Tornado may have touched down near Brownsdale Saturday
The start of a new week meant clean-up for a number of rural Mower County residents who were possibly hit by a tornado Saturday night.
The National Weather Service reported that staff would be surveying an area north of Brownsdale on Tuesday, examining damage to determine if in fact a twister touched down. Todd Shea, a NWS meteorologist out of La Crosse, Wis., said there was at least one unconfirmed funnel cloud sighting Saturday.
There were no reported injuries.
Tornado or not, residents felt the effects of Saturday’s storm.
“I didn’t know exactly what happened,” said Bob Minto, who lives on 300th Street west of Highway 56. “It was really dark and there was lots of rain. (The wind) must have come right down the road.”
Minto was home on Saturday watching TV at around 10:30 p.m. when he started having electrical problems. Then, the rain picked up and strong winds battered his house.
On Monday, Minto was in his yard, cleaning up debris from a few fallen trees. He said he considered himself lucky all in all — he wasn’t hurt, and beyond some damage to a panel on his deck and to a frontyard flagpole, his property was unscathed.
Less than a mile to the west on 300th Street, Barb Sorensen had a bit more property damage to deal with. One of her sheds had roof tiles blown off, with the pieces scattering in a nearby field. A silo also had its top blown off. Another shed was nearly blown over, and with it now slanting badly, Sorensen said she thinks it might have to come down.
What did all this damage?
“We felt like it was a tornado,” Sorensen said.
However, she didn’t see any funnel clouds. Instead, when the winds picked up Saturday night, Sorensen and several family members scurried inside to the basement. She said the winds came on quick, making opening the front door a challenge.
“(The storm) scared me when it came that fast,” Sorensen said.
Like Minto, Sorensen spent Monday morning cleaning up debris. In addition to the shed damage — which Sorensen said would be looked at by her insurance company — the rural property owner estimated that 20 trees were down on her yard.
Luckily, however, Sorensen’s crops were hardly damaged, and she said she would be harvesting peas later Monday after clean-up work.
Down the road, Everett Dennis is also dealing with a ripped-up roof on a shed.
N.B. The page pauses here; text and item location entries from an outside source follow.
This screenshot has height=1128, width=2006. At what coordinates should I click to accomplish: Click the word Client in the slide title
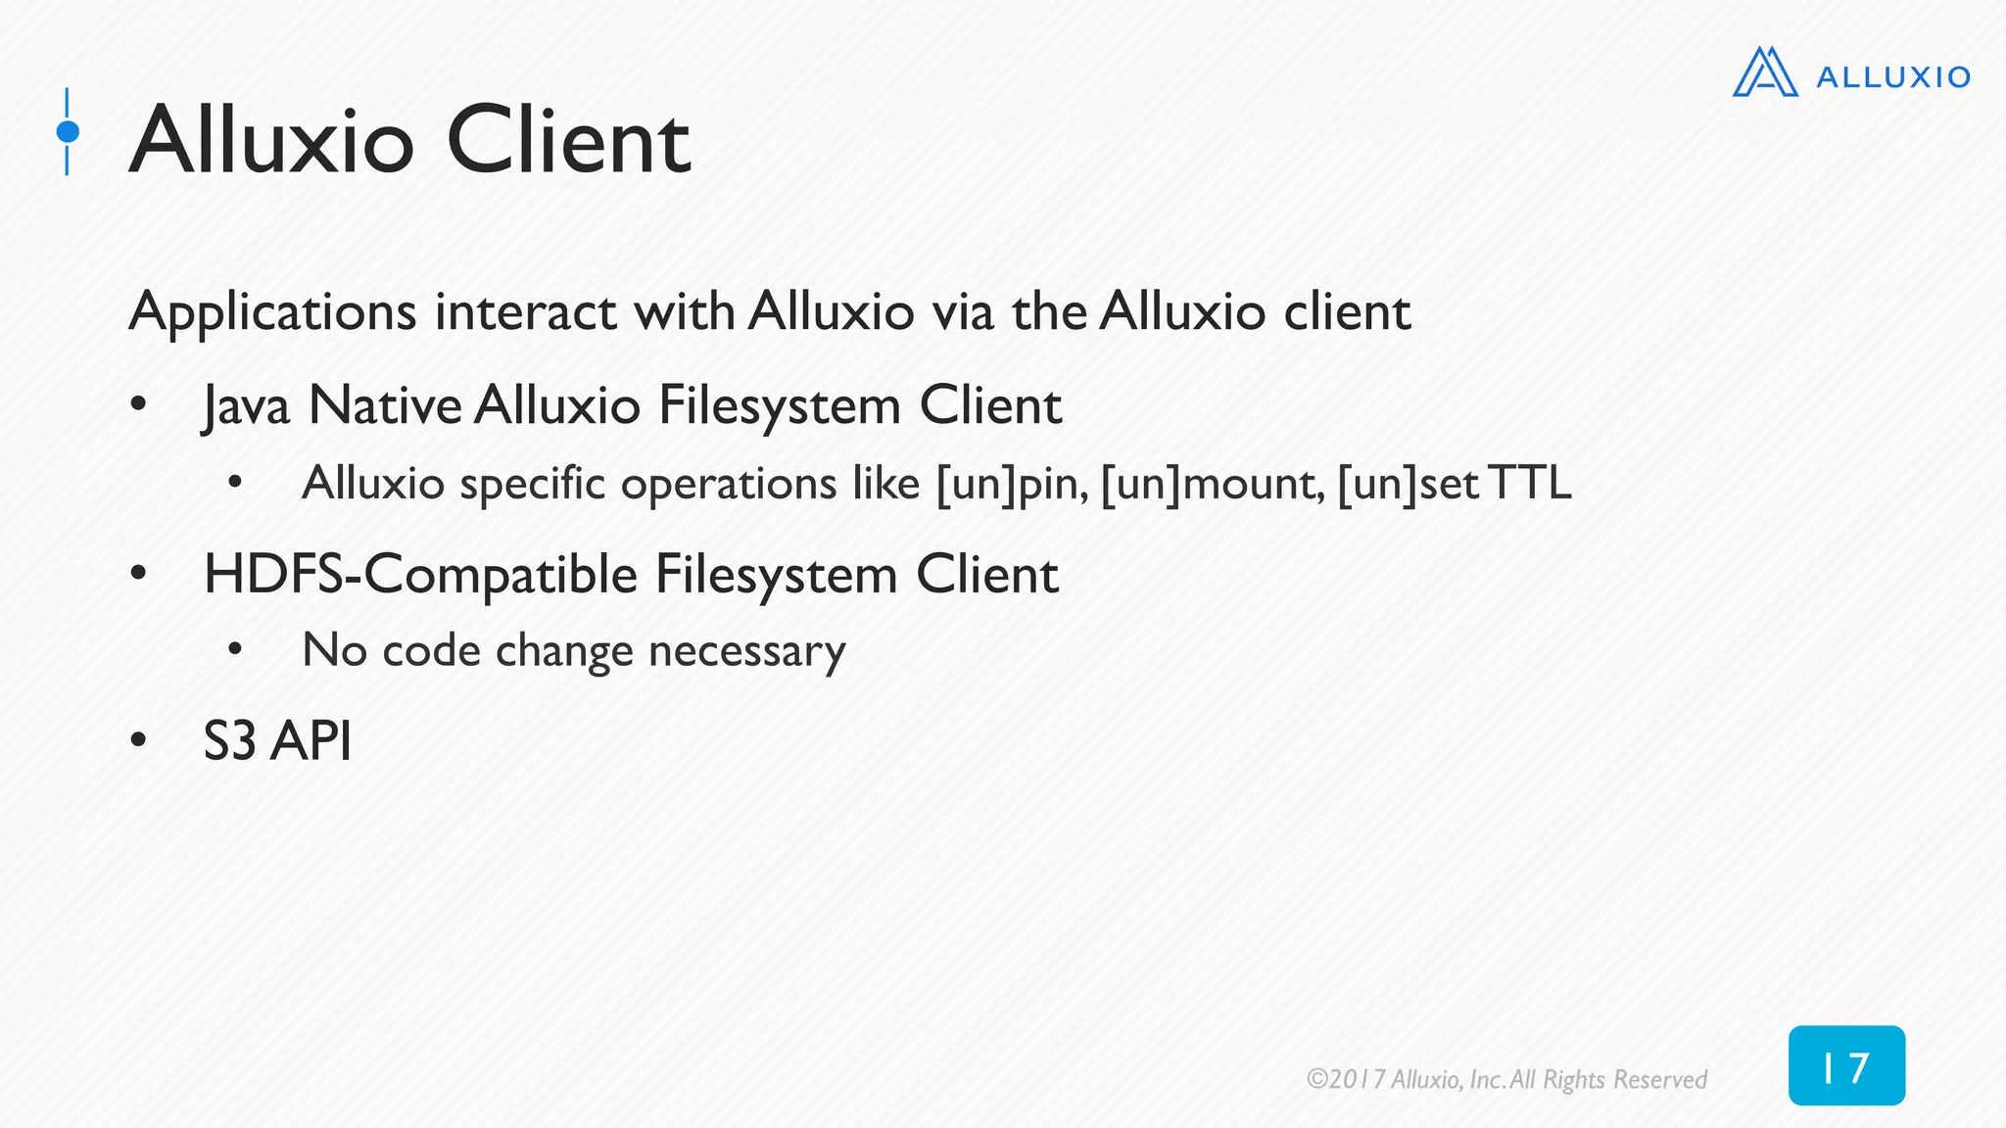coord(568,142)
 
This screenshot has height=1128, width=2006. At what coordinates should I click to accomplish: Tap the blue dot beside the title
coord(68,131)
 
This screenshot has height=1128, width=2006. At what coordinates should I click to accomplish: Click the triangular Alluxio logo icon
coord(1765,72)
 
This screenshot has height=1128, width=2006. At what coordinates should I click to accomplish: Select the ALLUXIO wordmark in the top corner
coord(1892,77)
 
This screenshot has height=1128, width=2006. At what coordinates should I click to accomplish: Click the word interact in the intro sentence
coord(526,312)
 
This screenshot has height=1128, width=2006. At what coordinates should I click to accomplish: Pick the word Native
coord(385,405)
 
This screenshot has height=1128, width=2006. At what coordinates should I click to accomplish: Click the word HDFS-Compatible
coord(420,575)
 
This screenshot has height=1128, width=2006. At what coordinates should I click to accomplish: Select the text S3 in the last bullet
coord(229,741)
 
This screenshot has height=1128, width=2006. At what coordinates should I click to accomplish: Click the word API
coord(310,741)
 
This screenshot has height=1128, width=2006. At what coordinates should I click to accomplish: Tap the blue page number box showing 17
coord(1846,1066)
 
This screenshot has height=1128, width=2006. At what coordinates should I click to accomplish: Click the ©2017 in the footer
coord(1346,1079)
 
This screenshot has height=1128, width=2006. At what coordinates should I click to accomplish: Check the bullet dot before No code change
coord(234,649)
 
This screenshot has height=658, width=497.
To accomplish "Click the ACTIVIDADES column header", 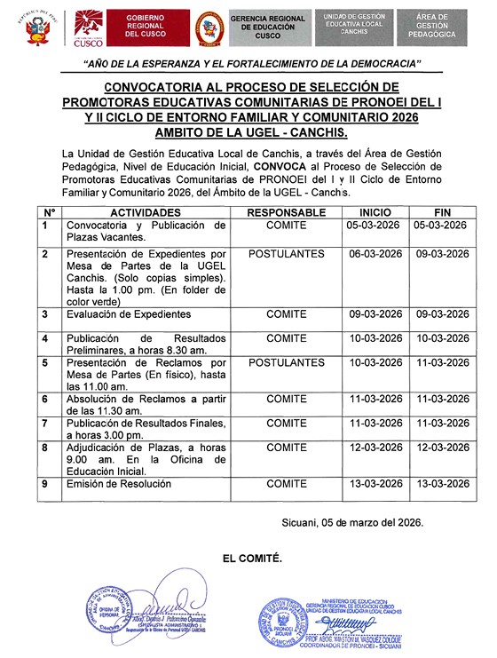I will click(146, 214).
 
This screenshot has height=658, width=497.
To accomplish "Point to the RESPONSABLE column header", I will click(286, 214).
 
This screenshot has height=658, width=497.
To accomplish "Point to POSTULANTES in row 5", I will click(286, 363).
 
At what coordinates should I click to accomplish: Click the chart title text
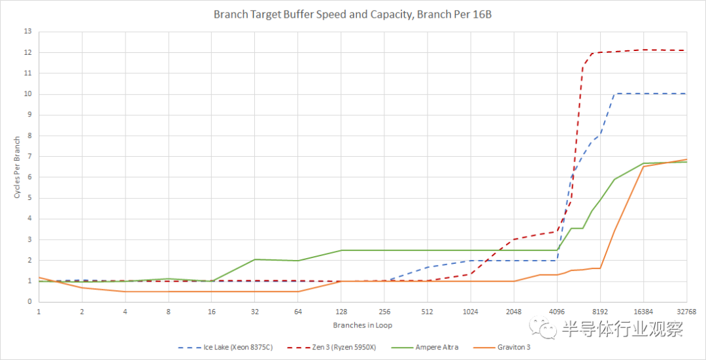pyautogui.click(x=352, y=14)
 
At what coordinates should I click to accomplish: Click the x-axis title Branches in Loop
pyautogui.click(x=362, y=325)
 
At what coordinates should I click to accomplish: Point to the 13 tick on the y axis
pyautogui.click(x=27, y=31)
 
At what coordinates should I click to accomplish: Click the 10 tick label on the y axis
pyautogui.click(x=27, y=94)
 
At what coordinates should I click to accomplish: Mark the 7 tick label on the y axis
pyautogui.click(x=29, y=156)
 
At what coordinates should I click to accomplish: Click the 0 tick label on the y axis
pyautogui.click(x=29, y=302)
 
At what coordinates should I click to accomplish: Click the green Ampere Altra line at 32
pyautogui.click(x=255, y=259)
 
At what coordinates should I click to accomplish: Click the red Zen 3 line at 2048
pyautogui.click(x=514, y=239)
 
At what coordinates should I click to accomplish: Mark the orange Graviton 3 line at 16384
pyautogui.click(x=643, y=166)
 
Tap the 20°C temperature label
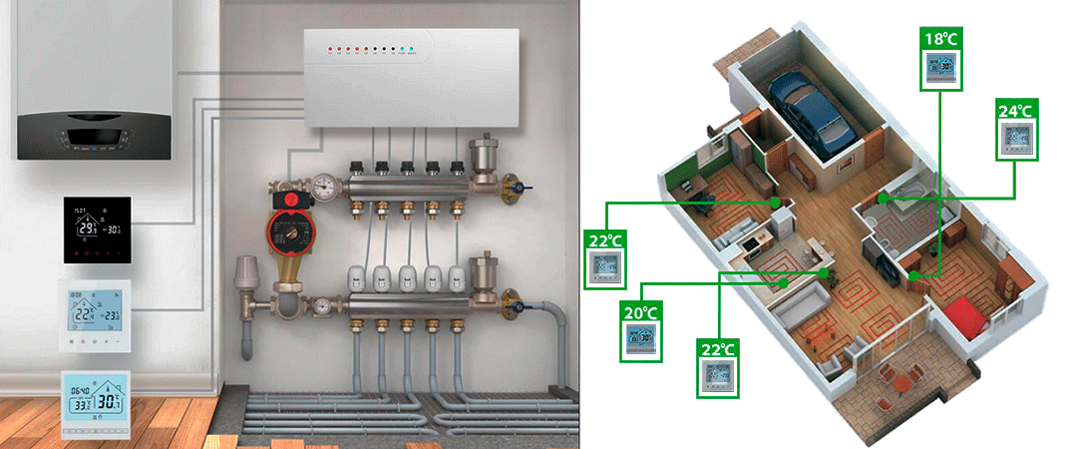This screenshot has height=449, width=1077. coord(639,312)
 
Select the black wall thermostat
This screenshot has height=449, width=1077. coord(97,229)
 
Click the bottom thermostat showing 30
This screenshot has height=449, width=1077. coord(97,404)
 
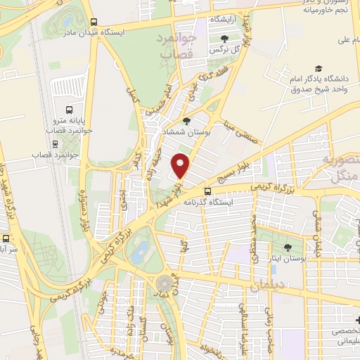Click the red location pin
coord(181,165)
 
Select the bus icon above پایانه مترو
coord(69,110)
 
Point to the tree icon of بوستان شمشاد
coord(186,121)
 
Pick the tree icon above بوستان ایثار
coord(287,248)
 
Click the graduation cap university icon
coord(318,69)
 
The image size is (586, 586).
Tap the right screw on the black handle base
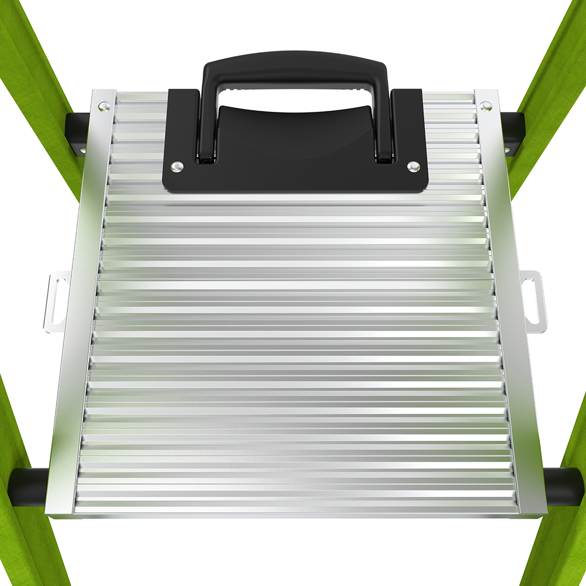413,166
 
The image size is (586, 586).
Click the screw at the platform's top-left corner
104,106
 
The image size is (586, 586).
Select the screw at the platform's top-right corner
485,106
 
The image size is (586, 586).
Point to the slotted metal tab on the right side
532,299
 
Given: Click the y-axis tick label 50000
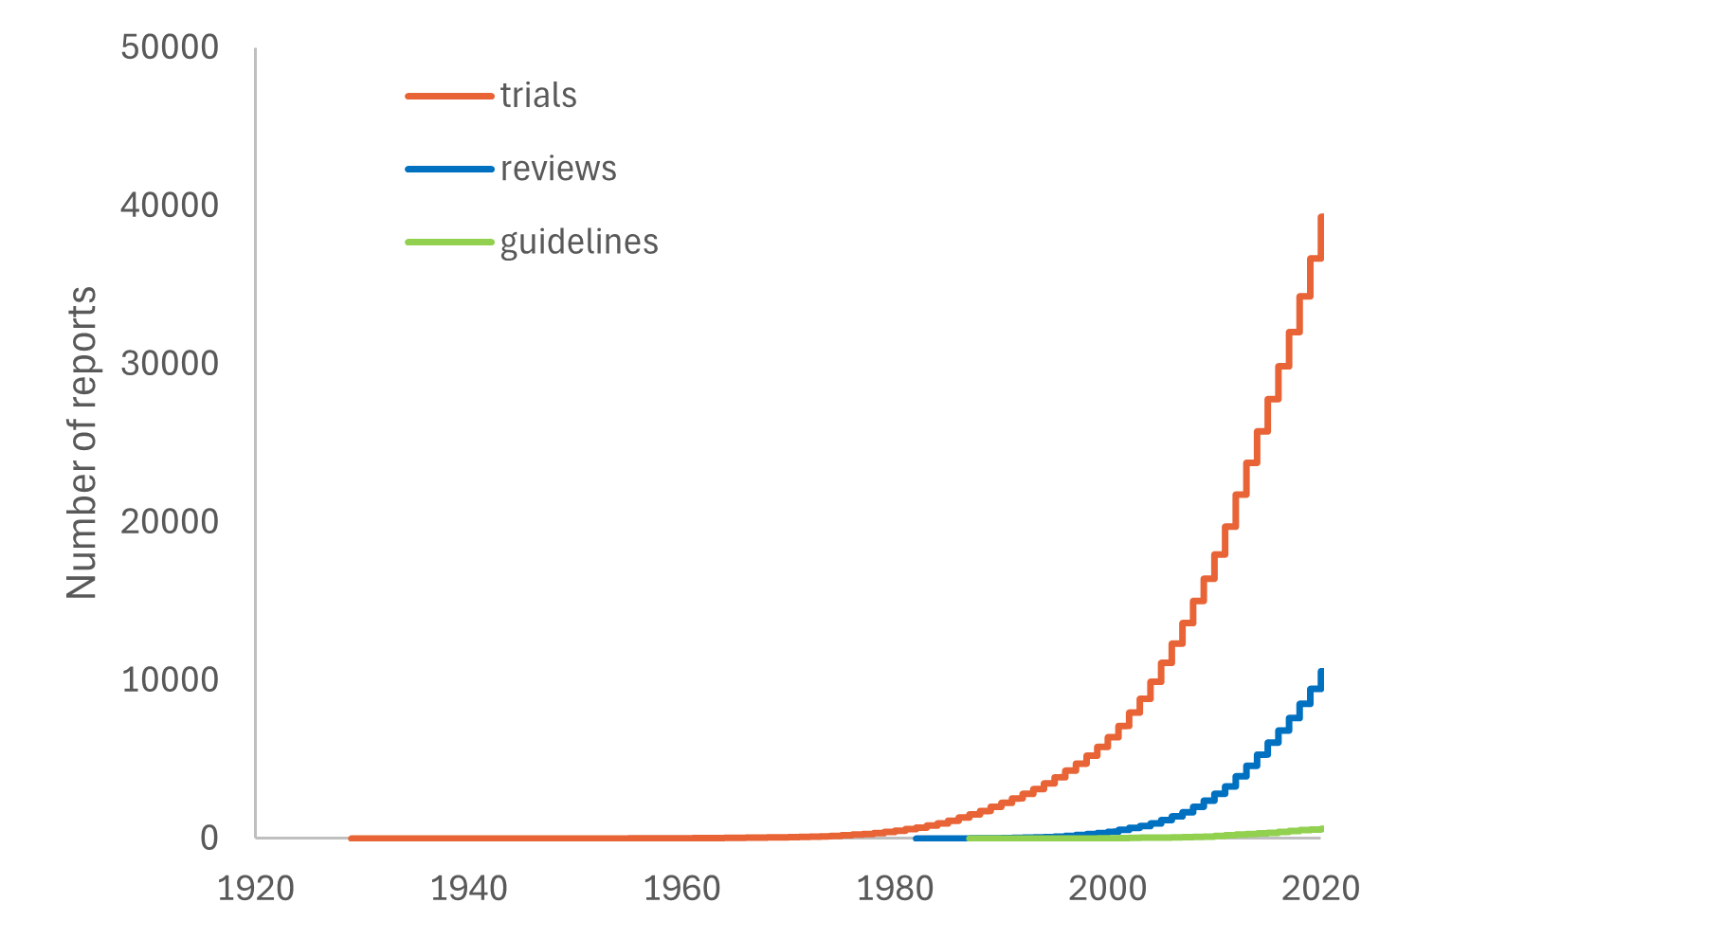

“It just peeled the thing right off,” he said of Saturday night’s storm.
That night, Dennis and his wife were in a trailer on his property when the storm came through. Because the wind picked up so fast and so much rain was falling, Dennis said he decided to wait out the weather in the trailer.
“It was rocking and rolling,” he said with a chuckle.
Now, Dennis is looking to clean-up his residence so he can sell it — the property is on the market, and Dennis and his wife are looking at moving into a restored home in Dexter within the next two years.
However, he said with any more big storms, there might not be any trees still standing on his property when it’s sold.
“Shortly, we’re not going to have any big oaks left,” Dennis said.
Indeed, the last few weeks have been marked by bad weather. Nine days before Saturday’s storm, another fierce system came through southeast Minnesota. Austin was hit by rain, but the Blooming Prairie and Albert Lea areas were rocked by tornados. One person died in rural Freeborn county during the June 17 tornado, while a number of farm properties were damaged as well.
In the short term, residents can breathe easy — this week’s NWS forecast calls for mainly sunny and clear days, with temperatures topping out in the mid-80s. Rain could come on Saturday, as the NWS is calling for a 30 percent chance for precipitation. There is also a 40 percent chance of rain on the Fourth of July, which is Sunday.